> [EXERCISE INSTRUCTIONS]:
Copy exactly the lines starting at the one that contains "The height and width of the screenshot is (480, 811)." and running through the end of the material below. Exclude any pictures.

> [RECORDS]:
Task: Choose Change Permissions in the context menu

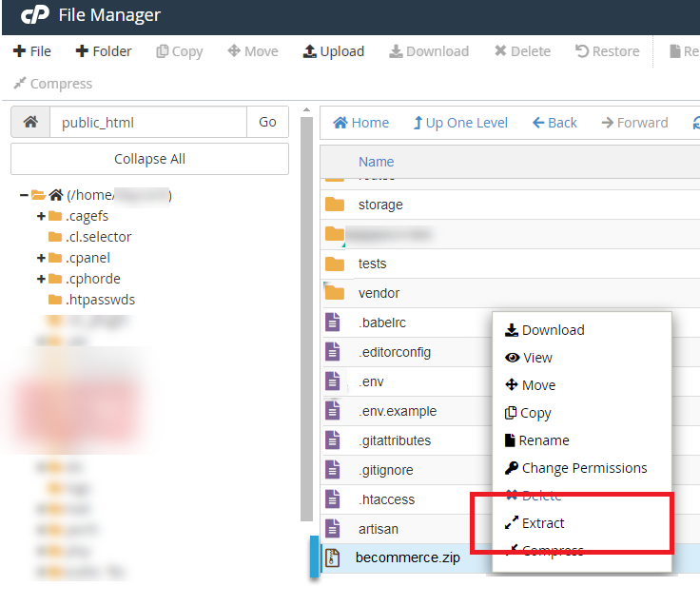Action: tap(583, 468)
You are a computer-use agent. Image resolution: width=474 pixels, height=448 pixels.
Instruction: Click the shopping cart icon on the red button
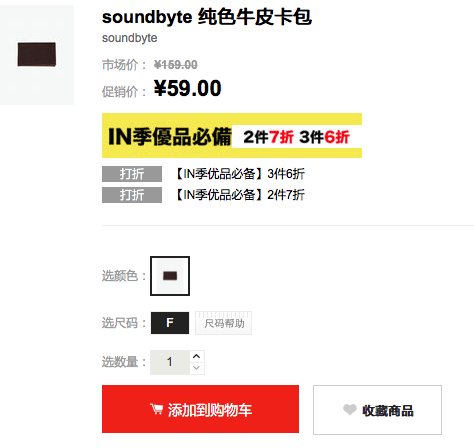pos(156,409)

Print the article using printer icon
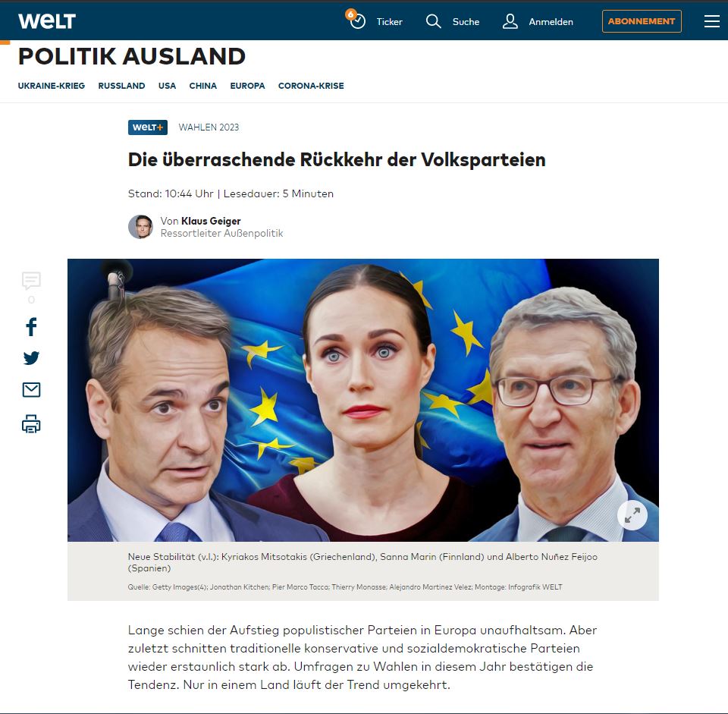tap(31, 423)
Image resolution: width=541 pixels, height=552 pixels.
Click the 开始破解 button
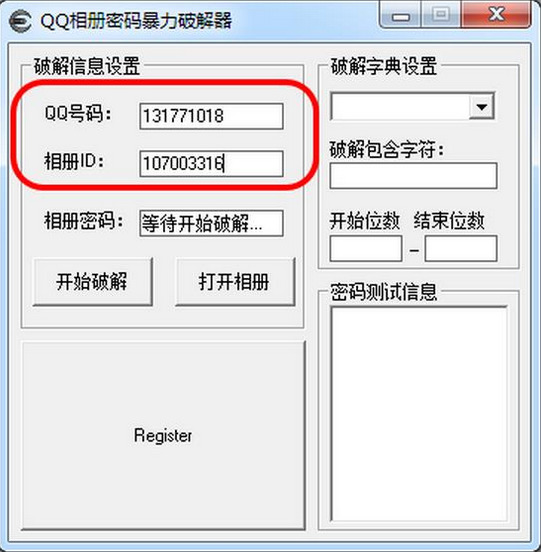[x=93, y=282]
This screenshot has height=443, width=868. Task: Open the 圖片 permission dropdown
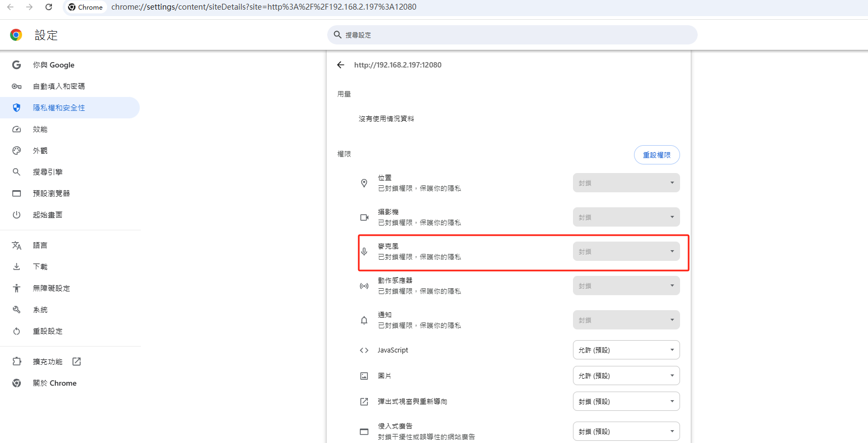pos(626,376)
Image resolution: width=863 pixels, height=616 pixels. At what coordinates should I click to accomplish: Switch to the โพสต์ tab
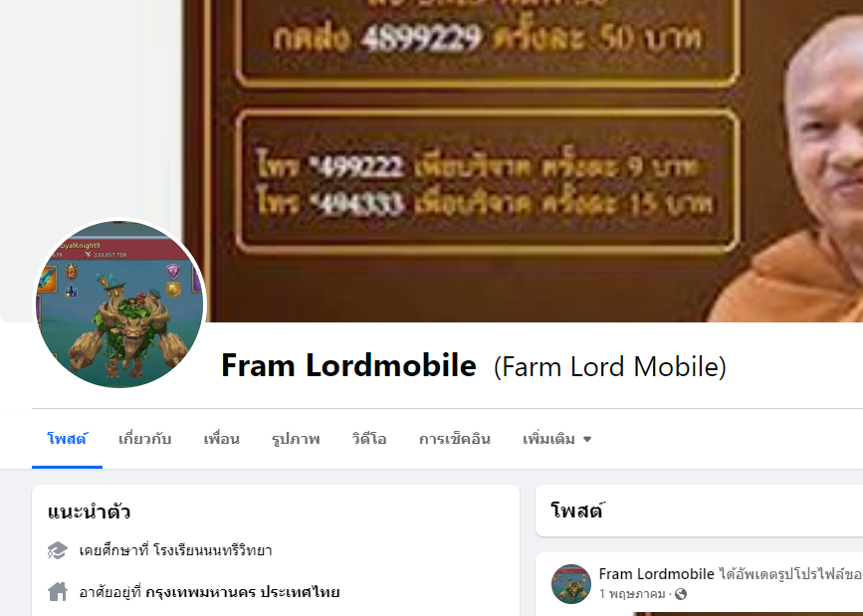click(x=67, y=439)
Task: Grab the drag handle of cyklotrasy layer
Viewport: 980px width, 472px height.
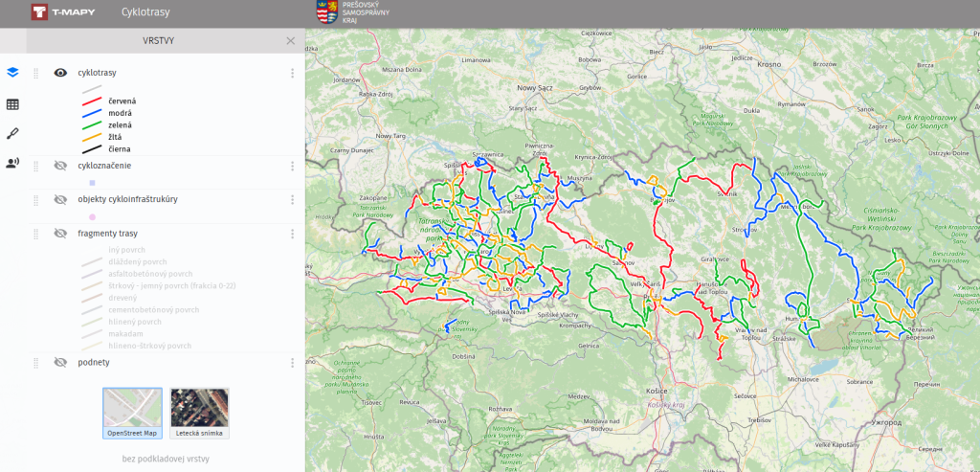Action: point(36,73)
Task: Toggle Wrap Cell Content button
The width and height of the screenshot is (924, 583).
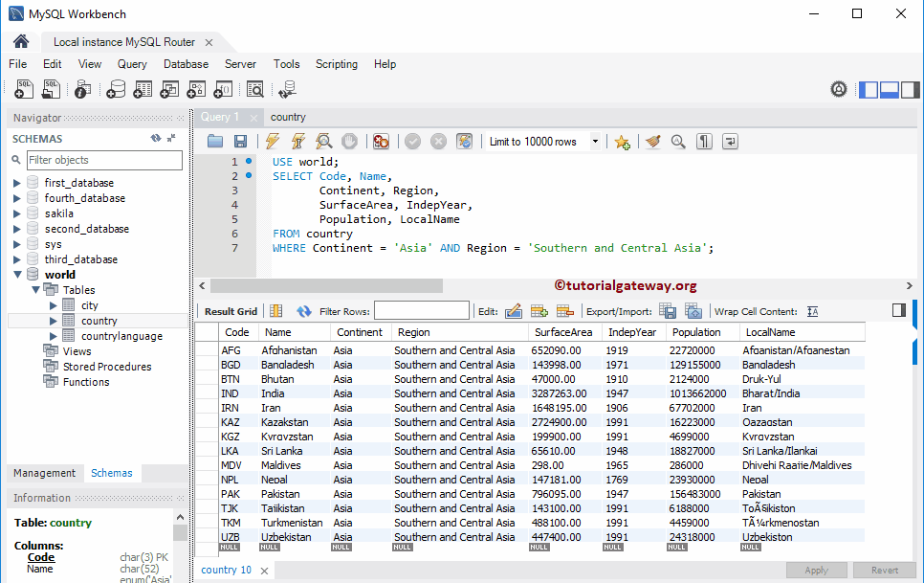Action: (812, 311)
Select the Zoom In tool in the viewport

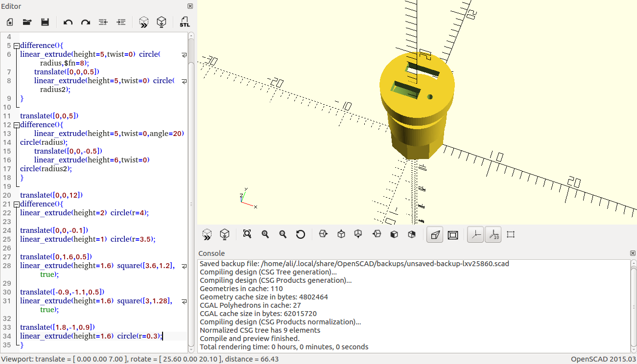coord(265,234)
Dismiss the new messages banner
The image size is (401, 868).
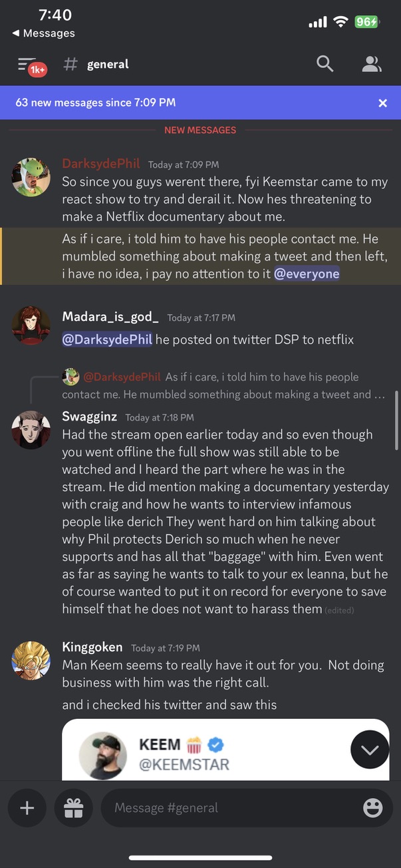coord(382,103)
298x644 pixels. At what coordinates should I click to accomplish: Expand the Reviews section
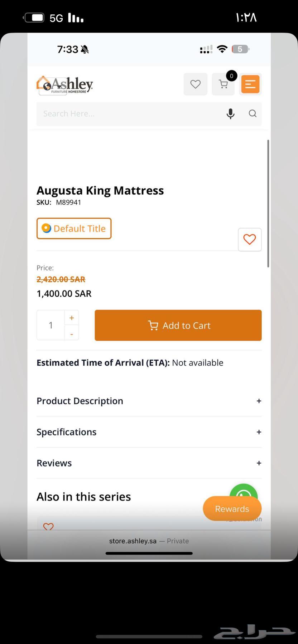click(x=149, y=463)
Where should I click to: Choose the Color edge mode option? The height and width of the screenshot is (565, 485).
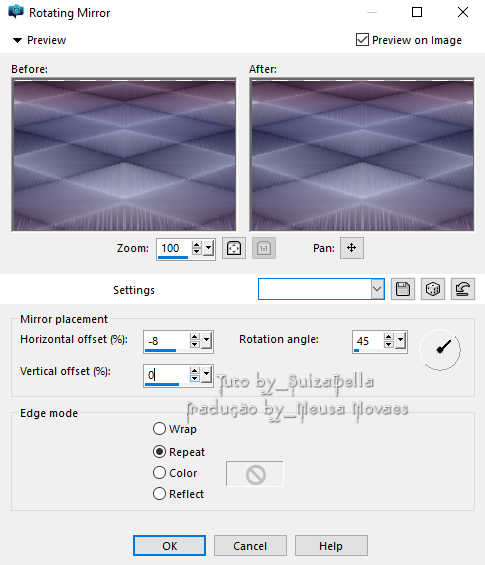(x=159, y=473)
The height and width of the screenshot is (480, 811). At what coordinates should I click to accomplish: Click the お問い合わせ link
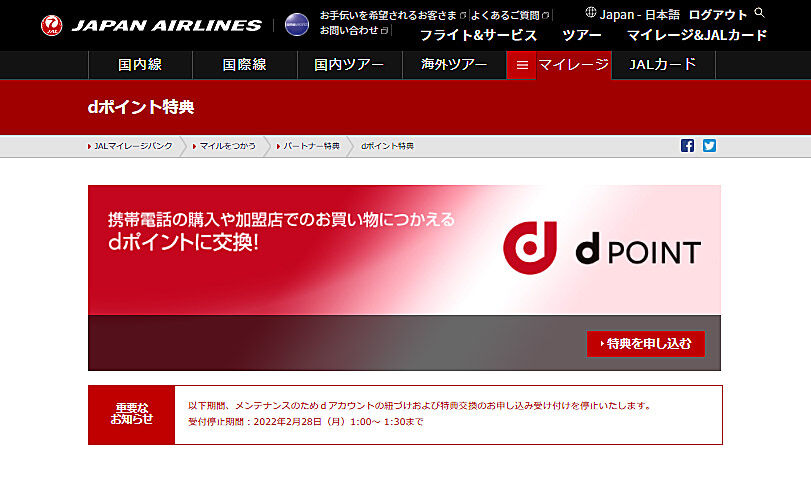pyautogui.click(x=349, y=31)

> [PROBLEM SOLUTION]:
The height and width of the screenshot is (480, 811). At what coordinates should I click to accomplish: Click the お問い合わせ link
pyautogui.click(x=349, y=31)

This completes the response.